▶ _EXERCISE MATERIALS_:
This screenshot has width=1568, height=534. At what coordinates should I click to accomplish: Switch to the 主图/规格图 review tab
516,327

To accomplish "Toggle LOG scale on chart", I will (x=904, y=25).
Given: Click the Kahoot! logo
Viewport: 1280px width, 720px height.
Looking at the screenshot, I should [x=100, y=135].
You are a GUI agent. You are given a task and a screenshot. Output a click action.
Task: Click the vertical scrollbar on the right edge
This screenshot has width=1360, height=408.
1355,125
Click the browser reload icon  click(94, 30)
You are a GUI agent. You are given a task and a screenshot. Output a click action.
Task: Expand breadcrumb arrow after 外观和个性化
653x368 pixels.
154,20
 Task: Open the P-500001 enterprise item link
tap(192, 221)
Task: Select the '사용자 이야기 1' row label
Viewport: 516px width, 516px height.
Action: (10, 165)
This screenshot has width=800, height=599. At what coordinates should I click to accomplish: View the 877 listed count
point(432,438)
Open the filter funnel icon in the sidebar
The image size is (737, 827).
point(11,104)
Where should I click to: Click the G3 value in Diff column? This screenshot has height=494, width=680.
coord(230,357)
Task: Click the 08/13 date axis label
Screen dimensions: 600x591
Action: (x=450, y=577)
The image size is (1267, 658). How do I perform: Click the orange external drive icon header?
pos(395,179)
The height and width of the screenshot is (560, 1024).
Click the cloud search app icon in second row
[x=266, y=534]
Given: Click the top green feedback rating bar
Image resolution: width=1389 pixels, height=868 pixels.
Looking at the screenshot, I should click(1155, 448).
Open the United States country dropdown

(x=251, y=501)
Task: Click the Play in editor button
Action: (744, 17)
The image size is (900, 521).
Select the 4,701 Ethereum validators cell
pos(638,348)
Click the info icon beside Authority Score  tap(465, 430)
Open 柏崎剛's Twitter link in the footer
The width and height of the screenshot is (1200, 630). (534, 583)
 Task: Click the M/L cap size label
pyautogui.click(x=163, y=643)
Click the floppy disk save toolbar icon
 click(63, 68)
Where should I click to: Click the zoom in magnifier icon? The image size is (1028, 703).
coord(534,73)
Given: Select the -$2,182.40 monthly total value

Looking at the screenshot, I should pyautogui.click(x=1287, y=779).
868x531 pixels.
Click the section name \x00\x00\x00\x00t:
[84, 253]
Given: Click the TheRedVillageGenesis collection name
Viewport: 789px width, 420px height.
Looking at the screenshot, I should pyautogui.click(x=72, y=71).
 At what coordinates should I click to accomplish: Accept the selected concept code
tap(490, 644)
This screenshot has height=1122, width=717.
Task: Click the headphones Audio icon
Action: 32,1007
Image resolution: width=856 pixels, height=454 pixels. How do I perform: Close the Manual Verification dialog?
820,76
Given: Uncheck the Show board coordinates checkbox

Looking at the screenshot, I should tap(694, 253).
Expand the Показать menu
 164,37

▶ _EXERCISE INSTRUCTIONS_:
Please output the complete listing without any alteration.

▶ _SOLUTION FOR THIS EXERCISE_:
This screenshot has width=1568, height=534. At what coordinates should I click to accomplish: Switch to the 主图/规格图 review tab
516,327

To accomplish "Toggle LOG scale on chart", I will (x=904, y=25).
Given: Click the Kahoot! logo
Viewport: 1280px width, 720px height.
Looking at the screenshot, I should [x=100, y=135].
You are a GUI agent. You are given a task and a screenshot. Output a click action.
Task: Click the vertical scrollbar on the right edge
This screenshot has width=1360, height=408.
1355,125
Click the browser reload icon  click(94, 30)
You are a GUI agent. You are given a task and a screenshot. Output a click action.
Task: Expand breadcrumb arrow after 外观和个性化
653x368 pixels.
154,20
 Task: Open the P-500001 enterprise item link
tap(192, 221)
Task: Select the '사용자 이야기 1' row label
Viewport: 516px width, 516px height.
Action: (10, 165)
This screenshot has width=800, height=599. At what coordinates should I click to accomplish: View the 877 listed count
point(432,438)
Open the filter funnel icon in the sidebar
The image size is (737, 827).
point(11,104)
Where should I click to: Click the G3 value in Diff column? This screenshot has height=494, width=680.
coord(230,357)
Task: Click the 08/13 date axis label
Screen dimensions: 600x591
Action: (x=450, y=577)
The image size is (1267, 658). How do I perform: Click the orange external drive icon header?
pos(395,179)
The height and width of the screenshot is (560, 1024).
Click the cloud search app icon in second row
[x=266, y=534]
Given: Click the top green feedback rating bar
Image resolution: width=1389 pixels, height=868 pixels.
Looking at the screenshot, I should click(1155, 448).
Open the United States country dropdown

(x=251, y=501)
Task: Click the Play in editor button
Action: (744, 17)
The image size is (900, 521).
Select the 4,701 Ethereum validators cell
pos(638,348)
Click the info icon beside Authority Score  tap(465, 430)
Open 柏崎剛's Twitter link in the footer
The width and height of the screenshot is (1200, 630). (534, 583)
 Task: Click the M/L cap size label
pyautogui.click(x=163, y=643)
Click the floppy disk save toolbar icon
 click(63, 68)
Where should I click to: Click the zoom in magnifier icon? The image size is (1028, 703).
coord(534,73)
Given: Select the -$2,182.40 monthly total value

Looking at the screenshot, I should pyautogui.click(x=1287, y=779).
868x531 pixels.
Click the section name \x00\x00\x00\x00t:
[84, 253]
Given: Click the TheRedVillageGenesis collection name
Viewport: 789px width, 420px height.
Looking at the screenshot, I should pyautogui.click(x=72, y=71).
 At what coordinates should I click to accomplish: Accept the selected concept code
tap(490, 644)
This screenshot has height=1122, width=717.
Task: Click the headphones Audio icon
Action: 32,1007
Image resolution: width=856 pixels, height=454 pixels. How do I perform: Close the Manual Verification dialog?
820,76
Given: Uncheck the Show board coordinates checkbox

Looking at the screenshot, I should tap(694, 253).
Expand the Показать menu
 164,37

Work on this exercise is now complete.